Top 5 Questions to Ask Before Selecting a Maintenance Provider
There are many third-party maintenance providers. They are not all made equal, and it is not a simple task to select the right one. Every customer has different requirements, but these are the five main areas to focus on when selecting a maintenance partner.
Are they invested in your strategic outcomes?
Can they help you accurately assess the risk of moving to a third party?
Do they have the technology platforms to ensure systems can continue to be supported?
Will their technical and engineering capabilities meet your data center needs?
Do they have the required regional, national, or global reach?
At CDS, we have helped many customers that initially selected a partner simply based on price and ended up in challenging situations with extended downtime of critical systems and applications.
Are they invested in your strategic outcomes?
At CDS we collaborate with our partners in order that customers can achieve their strategic modernization objectives. We do that in part by unlocking spend in the data center, and enabling customers to redirect that spend to higher value programs, projects, and outcomes. In addition, we help customers move quickly by applying life cycle services. Our experienced engineers assist customers in deploying new infrastructure for private or hybrid clouds, help migrate workloads to new target solutions, and complete data wiping, destruction, and decommissioning of legacy infrastructure. With our Multi-Vendor Services (MVS), we are invested in the success of the customer. TPMs hope your modernization journey takes as long as possible. Success for a TPM is holding onto your legacy infrastructure, not helping you move to new solutions.
The right partner will be invested in your strategic outcomes, will provide services to help you get their quickly and will have flexible support options to enable you to remove legacy infrastructure from support when you need to.
Can they help you accurately assess the risk of moving to a third party?

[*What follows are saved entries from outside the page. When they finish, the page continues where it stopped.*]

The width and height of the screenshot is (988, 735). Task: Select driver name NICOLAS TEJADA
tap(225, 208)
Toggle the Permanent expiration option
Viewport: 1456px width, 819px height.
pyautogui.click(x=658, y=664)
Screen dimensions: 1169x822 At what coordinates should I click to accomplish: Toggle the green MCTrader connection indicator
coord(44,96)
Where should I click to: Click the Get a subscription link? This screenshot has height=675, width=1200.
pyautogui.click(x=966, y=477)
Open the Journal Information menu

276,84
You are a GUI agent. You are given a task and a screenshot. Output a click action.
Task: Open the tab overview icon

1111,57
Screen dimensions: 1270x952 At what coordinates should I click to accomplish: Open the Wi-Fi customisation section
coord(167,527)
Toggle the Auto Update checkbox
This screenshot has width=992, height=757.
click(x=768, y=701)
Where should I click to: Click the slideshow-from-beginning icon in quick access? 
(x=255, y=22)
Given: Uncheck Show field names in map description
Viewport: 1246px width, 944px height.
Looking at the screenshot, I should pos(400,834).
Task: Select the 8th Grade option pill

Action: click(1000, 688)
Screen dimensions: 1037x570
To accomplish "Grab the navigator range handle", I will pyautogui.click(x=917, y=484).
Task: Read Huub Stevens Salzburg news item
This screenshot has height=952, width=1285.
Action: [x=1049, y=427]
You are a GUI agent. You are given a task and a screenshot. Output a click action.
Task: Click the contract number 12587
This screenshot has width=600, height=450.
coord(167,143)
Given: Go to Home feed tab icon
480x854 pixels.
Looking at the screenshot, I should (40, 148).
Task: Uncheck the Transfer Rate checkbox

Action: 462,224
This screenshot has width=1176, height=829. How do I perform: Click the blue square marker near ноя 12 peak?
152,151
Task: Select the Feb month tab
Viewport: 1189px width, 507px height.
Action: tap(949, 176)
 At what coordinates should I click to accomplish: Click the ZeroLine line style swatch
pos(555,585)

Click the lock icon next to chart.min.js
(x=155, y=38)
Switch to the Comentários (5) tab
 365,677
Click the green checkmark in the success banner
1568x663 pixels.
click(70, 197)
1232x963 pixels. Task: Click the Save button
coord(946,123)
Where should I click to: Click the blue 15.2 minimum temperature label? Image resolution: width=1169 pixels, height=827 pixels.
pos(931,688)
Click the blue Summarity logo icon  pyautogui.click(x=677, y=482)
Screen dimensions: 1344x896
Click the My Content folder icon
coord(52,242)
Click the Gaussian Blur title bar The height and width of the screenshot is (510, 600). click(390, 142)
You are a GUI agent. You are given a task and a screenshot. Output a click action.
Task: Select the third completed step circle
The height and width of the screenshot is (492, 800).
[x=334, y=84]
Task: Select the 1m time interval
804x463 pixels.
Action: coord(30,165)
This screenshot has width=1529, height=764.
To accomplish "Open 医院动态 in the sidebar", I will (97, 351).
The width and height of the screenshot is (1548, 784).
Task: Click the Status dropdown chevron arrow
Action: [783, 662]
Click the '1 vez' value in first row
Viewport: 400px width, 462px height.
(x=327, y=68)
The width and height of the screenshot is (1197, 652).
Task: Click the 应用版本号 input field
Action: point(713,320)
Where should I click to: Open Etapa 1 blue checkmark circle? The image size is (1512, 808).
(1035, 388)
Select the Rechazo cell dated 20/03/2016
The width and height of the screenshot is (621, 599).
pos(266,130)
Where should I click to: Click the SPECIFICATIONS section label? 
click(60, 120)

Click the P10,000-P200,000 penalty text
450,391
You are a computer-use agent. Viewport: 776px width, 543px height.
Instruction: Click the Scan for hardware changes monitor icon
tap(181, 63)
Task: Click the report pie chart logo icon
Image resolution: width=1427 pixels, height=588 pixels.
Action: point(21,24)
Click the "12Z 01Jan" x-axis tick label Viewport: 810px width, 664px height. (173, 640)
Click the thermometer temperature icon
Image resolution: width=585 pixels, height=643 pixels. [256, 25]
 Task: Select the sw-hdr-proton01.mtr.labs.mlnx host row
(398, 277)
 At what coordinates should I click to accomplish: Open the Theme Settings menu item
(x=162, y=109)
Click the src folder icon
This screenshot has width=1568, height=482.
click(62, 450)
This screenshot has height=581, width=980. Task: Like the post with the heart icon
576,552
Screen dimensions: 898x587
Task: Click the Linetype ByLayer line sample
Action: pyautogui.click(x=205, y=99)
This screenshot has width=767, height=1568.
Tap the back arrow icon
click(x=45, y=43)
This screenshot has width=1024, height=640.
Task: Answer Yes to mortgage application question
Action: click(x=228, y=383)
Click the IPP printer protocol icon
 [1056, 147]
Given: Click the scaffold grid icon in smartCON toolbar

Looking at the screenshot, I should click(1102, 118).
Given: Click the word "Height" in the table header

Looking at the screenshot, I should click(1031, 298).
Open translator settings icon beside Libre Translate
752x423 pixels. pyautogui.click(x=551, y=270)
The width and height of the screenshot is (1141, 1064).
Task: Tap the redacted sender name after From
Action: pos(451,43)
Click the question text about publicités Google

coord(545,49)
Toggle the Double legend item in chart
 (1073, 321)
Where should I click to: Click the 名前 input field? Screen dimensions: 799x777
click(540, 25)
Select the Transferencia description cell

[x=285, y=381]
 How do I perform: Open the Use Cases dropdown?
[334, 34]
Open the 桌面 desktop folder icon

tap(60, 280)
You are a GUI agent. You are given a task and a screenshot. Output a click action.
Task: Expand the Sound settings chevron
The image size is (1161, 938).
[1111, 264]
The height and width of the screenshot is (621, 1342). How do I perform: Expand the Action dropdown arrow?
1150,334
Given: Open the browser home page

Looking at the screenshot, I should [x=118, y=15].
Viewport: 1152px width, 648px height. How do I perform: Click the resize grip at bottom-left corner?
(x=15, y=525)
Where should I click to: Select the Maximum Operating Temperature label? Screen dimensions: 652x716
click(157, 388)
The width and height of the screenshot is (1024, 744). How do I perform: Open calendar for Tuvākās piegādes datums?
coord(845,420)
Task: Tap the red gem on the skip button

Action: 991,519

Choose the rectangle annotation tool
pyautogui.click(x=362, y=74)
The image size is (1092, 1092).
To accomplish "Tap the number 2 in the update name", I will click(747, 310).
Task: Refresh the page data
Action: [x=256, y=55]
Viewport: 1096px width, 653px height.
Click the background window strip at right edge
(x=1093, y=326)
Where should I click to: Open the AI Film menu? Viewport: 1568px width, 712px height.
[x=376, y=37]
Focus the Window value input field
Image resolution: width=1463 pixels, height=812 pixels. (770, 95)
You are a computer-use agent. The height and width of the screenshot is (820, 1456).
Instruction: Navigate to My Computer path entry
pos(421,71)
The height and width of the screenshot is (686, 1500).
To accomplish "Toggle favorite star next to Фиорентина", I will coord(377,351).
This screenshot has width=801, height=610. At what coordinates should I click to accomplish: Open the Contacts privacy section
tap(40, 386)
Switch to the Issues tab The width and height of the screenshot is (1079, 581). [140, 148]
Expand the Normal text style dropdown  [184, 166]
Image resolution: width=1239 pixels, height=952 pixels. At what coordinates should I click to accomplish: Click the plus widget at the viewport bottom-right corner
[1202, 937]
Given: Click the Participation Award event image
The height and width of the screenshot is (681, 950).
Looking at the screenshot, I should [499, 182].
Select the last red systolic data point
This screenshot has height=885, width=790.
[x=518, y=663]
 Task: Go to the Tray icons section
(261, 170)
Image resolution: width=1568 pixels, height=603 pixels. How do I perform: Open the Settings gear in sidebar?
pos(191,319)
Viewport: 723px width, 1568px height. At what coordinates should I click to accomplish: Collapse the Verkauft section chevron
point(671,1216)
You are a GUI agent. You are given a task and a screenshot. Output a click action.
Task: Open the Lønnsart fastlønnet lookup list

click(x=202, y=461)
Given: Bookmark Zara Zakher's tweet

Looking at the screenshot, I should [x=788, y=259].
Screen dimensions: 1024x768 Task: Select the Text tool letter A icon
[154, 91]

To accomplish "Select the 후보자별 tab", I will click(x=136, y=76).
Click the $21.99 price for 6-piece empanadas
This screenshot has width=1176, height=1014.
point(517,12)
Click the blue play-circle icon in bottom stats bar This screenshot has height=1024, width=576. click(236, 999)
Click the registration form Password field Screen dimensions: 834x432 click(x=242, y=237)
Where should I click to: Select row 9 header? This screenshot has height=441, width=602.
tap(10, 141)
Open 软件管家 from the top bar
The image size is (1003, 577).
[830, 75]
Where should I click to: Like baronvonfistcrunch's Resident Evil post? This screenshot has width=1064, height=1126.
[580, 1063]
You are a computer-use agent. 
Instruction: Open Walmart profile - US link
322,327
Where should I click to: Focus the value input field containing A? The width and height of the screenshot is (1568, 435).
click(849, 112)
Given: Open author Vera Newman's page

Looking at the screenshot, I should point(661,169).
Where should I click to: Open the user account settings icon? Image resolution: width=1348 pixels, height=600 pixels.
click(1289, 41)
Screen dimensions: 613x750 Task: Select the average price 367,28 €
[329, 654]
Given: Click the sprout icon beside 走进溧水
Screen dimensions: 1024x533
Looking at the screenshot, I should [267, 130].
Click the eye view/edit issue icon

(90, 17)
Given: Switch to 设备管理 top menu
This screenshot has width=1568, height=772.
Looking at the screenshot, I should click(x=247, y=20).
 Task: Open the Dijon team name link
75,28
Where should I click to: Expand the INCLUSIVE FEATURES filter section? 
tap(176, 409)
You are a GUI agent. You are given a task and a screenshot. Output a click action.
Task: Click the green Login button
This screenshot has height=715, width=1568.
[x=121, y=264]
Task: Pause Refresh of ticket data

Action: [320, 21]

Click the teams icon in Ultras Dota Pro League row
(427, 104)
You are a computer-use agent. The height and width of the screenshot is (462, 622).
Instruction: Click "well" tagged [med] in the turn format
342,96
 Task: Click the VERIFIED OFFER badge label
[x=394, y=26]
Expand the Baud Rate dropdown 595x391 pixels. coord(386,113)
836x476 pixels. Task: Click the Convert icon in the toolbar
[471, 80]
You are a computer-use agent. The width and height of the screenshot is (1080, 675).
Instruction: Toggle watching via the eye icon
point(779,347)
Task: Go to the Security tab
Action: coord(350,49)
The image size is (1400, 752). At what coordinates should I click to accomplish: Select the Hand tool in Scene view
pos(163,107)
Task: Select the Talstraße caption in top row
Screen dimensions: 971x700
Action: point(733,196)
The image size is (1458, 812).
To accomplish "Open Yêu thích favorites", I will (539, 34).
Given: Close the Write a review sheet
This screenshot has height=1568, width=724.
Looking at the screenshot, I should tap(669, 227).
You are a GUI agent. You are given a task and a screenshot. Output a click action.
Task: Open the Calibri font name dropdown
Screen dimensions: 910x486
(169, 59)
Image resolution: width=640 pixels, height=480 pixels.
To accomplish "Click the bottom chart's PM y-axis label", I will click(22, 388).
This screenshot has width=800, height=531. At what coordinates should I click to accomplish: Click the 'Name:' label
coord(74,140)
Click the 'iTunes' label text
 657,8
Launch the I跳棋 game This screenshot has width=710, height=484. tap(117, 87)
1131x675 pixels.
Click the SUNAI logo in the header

As part of our Multi-Vendor Services capability, we provide our partners with a risk assessment on moving network, compute, and storage infrastructure to MVS. This assessment is multi-faceted, but hinges on understanding where the infrastructure is in its lifecycle. The newer the system, even if it is end of support, the more diligence that is required on parts availability. Importantly, the same applies for patches and firmware. We are often asked by customers if we have the ability to apply new patches to systems, and we are occasionally asked in the context of the customer having been told by a TPM that the TPM has the capability to apply firmware and patch updates. While there are efforts underway to change the rules surrounding this, particularly in Europe, today it is not permissible for a third party to apply patches or firmware. If you are working with a third party that suggests they can apply patches or firmware updates, this should be a red flag. The same applies to a maintenance provider that states they will provide support for all infrastructure, regardless of the lifecycle stage.
Do they have the technology platforms to ensure systems can continue to be supported?
Often, TPMs are not permitted to utilize the OEM software for supporting and maintaining the system. CDS’ Raytrix MVS platform provides secure remote access, intelligent call home, and advanced monitoring through MVS Insight. Our engineers and service delivery teams are able to describe and demonstrate in detail how Raytrix MVS is securely deployed. Any third-party maintainer should be able to do the same with the tools they will deploy and be able to clearly demonstrate that they will not infringe on any OEM intellectual property.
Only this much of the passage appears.